__Task requirements__
Please copy out every line of the data word for word.

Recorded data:
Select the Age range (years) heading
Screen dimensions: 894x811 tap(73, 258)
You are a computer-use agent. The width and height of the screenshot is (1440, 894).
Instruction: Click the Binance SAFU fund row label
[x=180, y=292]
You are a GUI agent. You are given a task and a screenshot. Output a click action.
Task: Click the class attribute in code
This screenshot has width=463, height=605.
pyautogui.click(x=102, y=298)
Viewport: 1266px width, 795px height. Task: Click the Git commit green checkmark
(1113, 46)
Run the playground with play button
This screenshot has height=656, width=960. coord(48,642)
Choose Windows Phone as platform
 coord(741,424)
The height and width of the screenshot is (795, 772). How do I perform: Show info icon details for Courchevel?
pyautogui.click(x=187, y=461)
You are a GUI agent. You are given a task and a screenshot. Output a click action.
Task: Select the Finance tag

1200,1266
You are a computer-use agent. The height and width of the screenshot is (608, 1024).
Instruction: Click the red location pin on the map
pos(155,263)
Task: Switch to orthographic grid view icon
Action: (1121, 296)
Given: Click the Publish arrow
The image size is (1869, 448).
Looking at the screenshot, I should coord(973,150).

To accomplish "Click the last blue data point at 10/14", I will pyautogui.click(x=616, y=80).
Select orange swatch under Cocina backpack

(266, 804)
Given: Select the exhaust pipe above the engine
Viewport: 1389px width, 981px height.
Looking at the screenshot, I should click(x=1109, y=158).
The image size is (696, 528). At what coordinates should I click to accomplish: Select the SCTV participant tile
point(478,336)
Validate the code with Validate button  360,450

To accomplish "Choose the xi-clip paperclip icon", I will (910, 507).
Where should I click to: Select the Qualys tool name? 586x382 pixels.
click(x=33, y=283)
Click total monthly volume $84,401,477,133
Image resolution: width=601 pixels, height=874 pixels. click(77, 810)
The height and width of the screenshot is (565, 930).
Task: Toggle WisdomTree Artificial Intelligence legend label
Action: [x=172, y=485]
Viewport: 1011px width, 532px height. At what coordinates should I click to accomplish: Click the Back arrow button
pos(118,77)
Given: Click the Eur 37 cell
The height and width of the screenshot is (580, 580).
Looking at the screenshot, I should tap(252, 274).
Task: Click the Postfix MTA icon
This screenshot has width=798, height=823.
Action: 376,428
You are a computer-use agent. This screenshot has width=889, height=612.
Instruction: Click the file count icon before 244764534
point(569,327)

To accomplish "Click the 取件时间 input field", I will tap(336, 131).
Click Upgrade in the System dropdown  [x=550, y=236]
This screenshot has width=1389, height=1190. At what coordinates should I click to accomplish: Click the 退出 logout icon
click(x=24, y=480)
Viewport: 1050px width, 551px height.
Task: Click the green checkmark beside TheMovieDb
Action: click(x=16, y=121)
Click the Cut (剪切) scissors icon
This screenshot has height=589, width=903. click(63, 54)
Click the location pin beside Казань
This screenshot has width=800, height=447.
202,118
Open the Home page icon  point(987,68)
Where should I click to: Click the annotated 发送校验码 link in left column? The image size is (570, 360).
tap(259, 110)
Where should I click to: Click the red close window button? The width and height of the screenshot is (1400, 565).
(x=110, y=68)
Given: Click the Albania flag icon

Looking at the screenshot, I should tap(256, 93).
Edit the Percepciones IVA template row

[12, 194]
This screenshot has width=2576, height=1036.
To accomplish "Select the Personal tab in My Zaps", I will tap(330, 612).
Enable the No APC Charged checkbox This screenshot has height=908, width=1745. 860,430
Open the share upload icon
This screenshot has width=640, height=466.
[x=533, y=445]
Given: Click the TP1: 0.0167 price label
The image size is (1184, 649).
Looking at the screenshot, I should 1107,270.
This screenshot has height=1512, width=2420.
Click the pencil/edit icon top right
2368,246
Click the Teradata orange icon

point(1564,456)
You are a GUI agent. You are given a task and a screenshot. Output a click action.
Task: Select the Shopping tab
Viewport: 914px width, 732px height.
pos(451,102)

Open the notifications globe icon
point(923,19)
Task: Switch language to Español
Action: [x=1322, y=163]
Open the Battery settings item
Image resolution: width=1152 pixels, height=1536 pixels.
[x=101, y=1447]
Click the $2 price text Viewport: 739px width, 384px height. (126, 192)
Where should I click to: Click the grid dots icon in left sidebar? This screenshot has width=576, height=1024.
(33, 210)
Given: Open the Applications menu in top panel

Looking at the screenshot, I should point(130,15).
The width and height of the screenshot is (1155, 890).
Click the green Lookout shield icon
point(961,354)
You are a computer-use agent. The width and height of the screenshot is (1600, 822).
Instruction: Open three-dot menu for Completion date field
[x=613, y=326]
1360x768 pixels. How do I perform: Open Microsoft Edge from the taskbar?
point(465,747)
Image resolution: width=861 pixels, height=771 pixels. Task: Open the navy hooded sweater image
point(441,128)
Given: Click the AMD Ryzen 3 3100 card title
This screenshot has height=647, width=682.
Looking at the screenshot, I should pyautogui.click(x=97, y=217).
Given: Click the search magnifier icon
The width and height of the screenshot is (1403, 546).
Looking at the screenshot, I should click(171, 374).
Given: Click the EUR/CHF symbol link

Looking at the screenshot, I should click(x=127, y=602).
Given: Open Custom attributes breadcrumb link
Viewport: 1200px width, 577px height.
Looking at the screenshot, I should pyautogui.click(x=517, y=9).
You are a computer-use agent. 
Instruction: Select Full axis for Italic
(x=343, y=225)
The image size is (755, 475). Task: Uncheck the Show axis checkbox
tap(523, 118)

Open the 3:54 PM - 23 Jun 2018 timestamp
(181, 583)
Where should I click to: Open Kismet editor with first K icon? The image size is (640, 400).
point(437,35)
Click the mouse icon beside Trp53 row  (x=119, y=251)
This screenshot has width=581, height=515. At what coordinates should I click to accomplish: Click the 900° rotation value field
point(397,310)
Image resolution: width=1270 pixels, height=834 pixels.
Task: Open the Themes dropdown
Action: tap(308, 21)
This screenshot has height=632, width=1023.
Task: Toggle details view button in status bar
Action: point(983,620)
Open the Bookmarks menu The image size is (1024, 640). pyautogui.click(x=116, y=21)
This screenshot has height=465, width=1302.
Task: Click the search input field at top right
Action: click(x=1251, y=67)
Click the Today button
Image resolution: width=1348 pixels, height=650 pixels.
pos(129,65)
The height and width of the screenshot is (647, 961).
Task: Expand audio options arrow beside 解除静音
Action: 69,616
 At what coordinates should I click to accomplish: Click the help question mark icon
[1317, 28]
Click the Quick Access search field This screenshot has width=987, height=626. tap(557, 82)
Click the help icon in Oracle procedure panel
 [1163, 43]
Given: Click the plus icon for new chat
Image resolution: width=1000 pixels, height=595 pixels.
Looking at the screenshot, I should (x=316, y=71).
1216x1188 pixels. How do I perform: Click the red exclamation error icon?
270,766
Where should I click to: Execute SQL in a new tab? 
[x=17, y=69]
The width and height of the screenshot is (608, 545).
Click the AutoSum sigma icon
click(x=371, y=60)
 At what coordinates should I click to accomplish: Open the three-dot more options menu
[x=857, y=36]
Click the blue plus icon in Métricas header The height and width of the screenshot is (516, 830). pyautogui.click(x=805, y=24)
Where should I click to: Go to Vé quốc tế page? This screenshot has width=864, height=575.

__Written answer__
Select the Age range (years) heading
Screen dimensions: 894x811 tap(73, 258)
You are a computer-use agent. The width and height of the screenshot is (1440, 894).
Instruction: Click the Binance SAFU fund row label
[x=180, y=292]
You are a GUI agent. You are given a task and a screenshot. Output a click action.
Task: Click the class attribute in code
This screenshot has width=463, height=605.
pyautogui.click(x=102, y=298)
Viewport: 1266px width, 795px height. Task: Click the Git commit green checkmark
(1113, 46)
Run the playground with play button
This screenshot has height=656, width=960. coord(48,642)
Choose Windows Phone as platform
 coord(741,424)
The height and width of the screenshot is (795, 772). How do I perform: Show info icon details for Courchevel?
pyautogui.click(x=187, y=461)
You are a GUI agent. You are given a task and a screenshot. Output a click action.
Task: Select the Finance tag

1200,1266
You are a computer-use agent. The height and width of the screenshot is (608, 1024).
Instruction: Click the red location pin on the map
pos(155,263)
Task: Switch to orthographic grid view icon
Action: (1121, 296)
Given: Click the Publish arrow
The image size is (1869, 448).
Looking at the screenshot, I should coord(973,150).

To accomplish "Click the last blue data point at 10/14", I will pyautogui.click(x=616, y=80).
Select orange swatch under Cocina backpack

(266, 804)
Given: Select the exhaust pipe above the engine
Viewport: 1389px width, 981px height.
Looking at the screenshot, I should click(x=1109, y=158).
The image size is (696, 528). At what coordinates should I click to accomplish: Select the SCTV participant tile
point(478,336)
Validate the code with Validate button  360,450

To accomplish "Choose the xi-clip paperclip icon", I will (910, 507).
Where should I click to: Select the Qualys tool name? 586x382 pixels.
click(x=33, y=283)
Click total monthly volume $84,401,477,133
Image resolution: width=601 pixels, height=874 pixels. click(77, 810)
The height and width of the screenshot is (565, 930).
Task: Toggle WisdomTree Artificial Intelligence legend label
Action: [x=172, y=485]
Viewport: 1011px width, 532px height. At what coordinates should I click to accomplish: Click the Back arrow button
pos(118,77)
Given: Click the Eur 37 cell
The height and width of the screenshot is (580, 580).
Looking at the screenshot, I should tap(252, 274).
Task: Click the Postfix MTA icon
This screenshot has width=798, height=823.
Action: 376,428
You are a computer-use agent. This screenshot has width=889, height=612.
Instruction: Click the file count icon before 244764534
point(569,327)

To accomplish "Click the 取件时间 input field", I will tap(336, 131).
Click Upgrade in the System dropdown  [x=550, y=236]
This screenshot has width=1389, height=1190. At what coordinates should I click to accomplish: Click the 退出 logout icon
click(x=24, y=480)
Viewport: 1050px width, 551px height.
Task: Click the green checkmark beside TheMovieDb
Action: click(x=16, y=121)
Click the Cut (剪切) scissors icon
This screenshot has height=589, width=903. click(63, 54)
Click the location pin beside Казань
This screenshot has width=800, height=447.
202,118
Open the Home page icon  point(987,68)
Where should I click to: Click the annotated 发送校验码 link in left column? The image size is (570, 360).
tap(259, 110)
Where should I click to: Click the red close window button? The width and height of the screenshot is (1400, 565).
(x=110, y=68)
Given: Click the Albania flag icon

Looking at the screenshot, I should tap(256, 93).
Edit the Percepciones IVA template row

[12, 194]
This screenshot has width=2576, height=1036.
To accomplish "Select the Personal tab in My Zaps", I will tap(330, 612).
Enable the No APC Charged checkbox This screenshot has height=908, width=1745. 860,430
Open the share upload icon
This screenshot has width=640, height=466.
[x=533, y=445]
Given: Click the TP1: 0.0167 price label
The image size is (1184, 649).
Looking at the screenshot, I should 1107,270.
This screenshot has height=1512, width=2420.
Click the pencil/edit icon top right
2368,246
Click the Teradata orange icon

point(1564,456)
You are a GUI agent. You are given a task and a screenshot. Output a click action.
Task: Select the Shopping tab
Viewport: 914px width, 732px height.
pos(451,102)

Open the notifications globe icon
point(923,19)
Task: Switch language to Español
Action: [x=1322, y=163]
Open the Battery settings item
Image resolution: width=1152 pixels, height=1536 pixels.
[x=101, y=1447]
Click the $2 price text Viewport: 739px width, 384px height. (126, 192)
Where should I click to: Click the grid dots icon in left sidebar? This screenshot has width=576, height=1024.
(33, 210)
Given: Open the Applications menu in top panel

Looking at the screenshot, I should point(130,15).
The width and height of the screenshot is (1155, 890).
Click the green Lookout shield icon
point(961,354)
You are a computer-use agent. The width and height of the screenshot is (1600, 822).
Instruction: Open three-dot menu for Completion date field
[x=613, y=326]
1360x768 pixels. How do I perform: Open Microsoft Edge from the taskbar?
point(465,747)
Image resolution: width=861 pixels, height=771 pixels. Task: Open the navy hooded sweater image
point(441,128)
Given: Click the AMD Ryzen 3 3100 card title
This screenshot has height=647, width=682.
Looking at the screenshot, I should pyautogui.click(x=97, y=217).
Given: Click the search magnifier icon
The width and height of the screenshot is (1403, 546).
Looking at the screenshot, I should click(171, 374).
Given: Click the EUR/CHF symbol link

Looking at the screenshot, I should click(x=127, y=602).
Given: Open Custom attributes breadcrumb link
Viewport: 1200px width, 577px height.
Looking at the screenshot, I should pyautogui.click(x=517, y=9).
You are a computer-use agent. 
Instruction: Select Full axis for Italic
(x=343, y=225)
The image size is (755, 475). Task: Uncheck the Show axis checkbox
tap(523, 118)

Open the 3:54 PM - 23 Jun 2018 timestamp
(181, 583)
Where should I click to: Open Kismet editor with first K icon? The image size is (640, 400).
point(437,35)
Click the mouse icon beside Trp53 row  (x=119, y=251)
This screenshot has width=581, height=515. At what coordinates should I click to accomplish: Click the 900° rotation value field
point(397,310)
Image resolution: width=1270 pixels, height=834 pixels.
Task: Open the Themes dropdown
Action: tap(308, 21)
This screenshot has height=632, width=1023.
Task: Toggle details view button in status bar
Action: point(983,620)
Open the Bookmarks menu The image size is (1024, 640). pyautogui.click(x=116, y=21)
This screenshot has height=465, width=1302.
Task: Click the search input field at top right
Action: click(x=1251, y=67)
Click the Today button
Image resolution: width=1348 pixels, height=650 pixels.
pos(129,65)
The height and width of the screenshot is (647, 961).
Task: Expand audio options arrow beside 解除静音
Action: 69,616
 At what coordinates should I click to accomplish: Click the help question mark icon
[1317, 28]
Click the Quick Access search field This screenshot has width=987, height=626. tap(557, 82)
Click the help icon in Oracle procedure panel
 [1163, 43]
Given: Click the plus icon for new chat
Image resolution: width=1000 pixels, height=595 pixels.
Looking at the screenshot, I should (x=316, y=71).
1216x1188 pixels. How do I perform: Click the red exclamation error icon?
270,766
Where should I click to: Execute SQL in a new tab? 
[x=17, y=69]
The width and height of the screenshot is (608, 545).
Click the AutoSum sigma icon
click(x=371, y=60)
 At what coordinates should I click to accomplish: Open the three-dot more options menu
[x=857, y=36]
Click the blue plus icon in Métricas header The height and width of the screenshot is (516, 830). pyautogui.click(x=805, y=24)
Where should I click to: Go to Vé quốc tế page? This screenshot has width=864, height=575.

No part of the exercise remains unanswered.